> **Given information**:
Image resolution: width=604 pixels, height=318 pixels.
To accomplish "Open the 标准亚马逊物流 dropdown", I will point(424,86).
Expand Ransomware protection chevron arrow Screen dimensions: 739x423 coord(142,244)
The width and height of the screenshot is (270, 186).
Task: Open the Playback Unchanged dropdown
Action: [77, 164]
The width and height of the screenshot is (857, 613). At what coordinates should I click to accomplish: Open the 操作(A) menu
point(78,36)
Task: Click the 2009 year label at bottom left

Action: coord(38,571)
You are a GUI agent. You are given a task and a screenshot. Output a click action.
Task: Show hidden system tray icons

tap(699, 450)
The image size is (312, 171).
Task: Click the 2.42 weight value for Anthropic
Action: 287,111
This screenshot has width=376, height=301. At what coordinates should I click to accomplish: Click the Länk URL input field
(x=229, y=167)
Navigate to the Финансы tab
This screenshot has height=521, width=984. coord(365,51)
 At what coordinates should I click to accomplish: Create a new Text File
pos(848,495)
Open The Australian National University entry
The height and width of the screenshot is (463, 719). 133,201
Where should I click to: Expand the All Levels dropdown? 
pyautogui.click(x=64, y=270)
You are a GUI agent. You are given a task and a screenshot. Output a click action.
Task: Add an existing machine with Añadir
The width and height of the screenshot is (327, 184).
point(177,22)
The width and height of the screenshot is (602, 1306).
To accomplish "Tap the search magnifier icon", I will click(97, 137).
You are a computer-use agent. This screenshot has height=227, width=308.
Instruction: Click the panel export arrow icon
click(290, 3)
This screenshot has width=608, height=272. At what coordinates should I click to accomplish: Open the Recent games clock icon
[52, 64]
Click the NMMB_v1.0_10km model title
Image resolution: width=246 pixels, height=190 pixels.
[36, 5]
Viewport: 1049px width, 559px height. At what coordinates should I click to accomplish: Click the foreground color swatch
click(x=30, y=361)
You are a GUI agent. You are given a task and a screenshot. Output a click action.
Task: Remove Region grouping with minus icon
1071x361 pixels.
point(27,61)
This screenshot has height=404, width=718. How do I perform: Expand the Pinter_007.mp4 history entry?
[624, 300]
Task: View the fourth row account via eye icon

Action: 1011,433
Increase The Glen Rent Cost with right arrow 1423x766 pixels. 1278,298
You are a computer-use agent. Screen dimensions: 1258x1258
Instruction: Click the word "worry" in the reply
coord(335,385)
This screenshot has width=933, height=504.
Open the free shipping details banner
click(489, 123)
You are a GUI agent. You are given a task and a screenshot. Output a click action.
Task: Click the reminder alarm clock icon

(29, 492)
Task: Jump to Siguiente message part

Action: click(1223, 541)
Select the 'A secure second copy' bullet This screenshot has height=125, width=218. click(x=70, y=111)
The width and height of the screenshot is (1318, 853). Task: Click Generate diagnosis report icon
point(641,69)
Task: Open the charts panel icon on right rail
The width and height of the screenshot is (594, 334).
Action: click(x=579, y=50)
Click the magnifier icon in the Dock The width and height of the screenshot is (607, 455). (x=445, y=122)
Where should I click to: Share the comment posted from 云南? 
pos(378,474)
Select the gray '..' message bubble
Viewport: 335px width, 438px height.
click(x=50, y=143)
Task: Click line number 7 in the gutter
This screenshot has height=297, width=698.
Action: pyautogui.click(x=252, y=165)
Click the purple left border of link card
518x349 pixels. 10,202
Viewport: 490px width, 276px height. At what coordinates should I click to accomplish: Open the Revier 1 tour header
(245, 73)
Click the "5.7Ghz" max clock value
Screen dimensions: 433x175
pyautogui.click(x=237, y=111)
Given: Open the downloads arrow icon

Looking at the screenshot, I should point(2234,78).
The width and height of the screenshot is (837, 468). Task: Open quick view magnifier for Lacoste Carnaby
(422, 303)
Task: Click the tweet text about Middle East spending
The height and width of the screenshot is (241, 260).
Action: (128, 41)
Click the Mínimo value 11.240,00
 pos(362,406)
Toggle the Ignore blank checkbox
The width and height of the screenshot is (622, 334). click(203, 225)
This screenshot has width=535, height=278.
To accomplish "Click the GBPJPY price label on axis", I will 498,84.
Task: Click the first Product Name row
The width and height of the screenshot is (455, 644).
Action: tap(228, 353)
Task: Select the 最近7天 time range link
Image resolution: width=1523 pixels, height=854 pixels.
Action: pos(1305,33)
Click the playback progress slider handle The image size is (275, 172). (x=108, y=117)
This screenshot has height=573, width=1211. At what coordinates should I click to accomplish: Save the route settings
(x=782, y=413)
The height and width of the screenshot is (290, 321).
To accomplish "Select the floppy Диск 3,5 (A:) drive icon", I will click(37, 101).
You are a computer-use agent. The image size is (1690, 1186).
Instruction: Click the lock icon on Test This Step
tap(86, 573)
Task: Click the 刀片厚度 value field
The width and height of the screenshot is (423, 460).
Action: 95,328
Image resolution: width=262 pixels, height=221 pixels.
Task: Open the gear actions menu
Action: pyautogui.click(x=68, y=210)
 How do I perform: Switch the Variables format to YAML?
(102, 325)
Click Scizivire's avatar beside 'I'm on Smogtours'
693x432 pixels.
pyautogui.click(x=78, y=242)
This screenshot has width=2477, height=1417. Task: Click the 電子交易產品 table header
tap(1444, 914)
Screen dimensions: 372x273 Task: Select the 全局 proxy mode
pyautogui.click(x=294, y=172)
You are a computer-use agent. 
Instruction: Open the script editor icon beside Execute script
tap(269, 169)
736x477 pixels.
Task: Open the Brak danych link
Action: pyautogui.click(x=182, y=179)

> **Your instructions**: Can you give again, unchanged, the lines of data from the line with "Task: Click the 2009" to the line with "(x=229, y=167)", both included?

> **Exercise response**:
Task: Click the 2009 year label at bottom left

Action: coord(38,571)
You are a GUI agent. You are given a task and a screenshot. Output a click action.
Task: Show hidden system tray icons

tap(699, 450)
The image size is (312, 171).
Task: Click the 2.42 weight value for Anthropic
Action: 287,111
This screenshot has width=376, height=301. At what coordinates should I click to accomplish: Click the Länk URL input field
(x=229, y=167)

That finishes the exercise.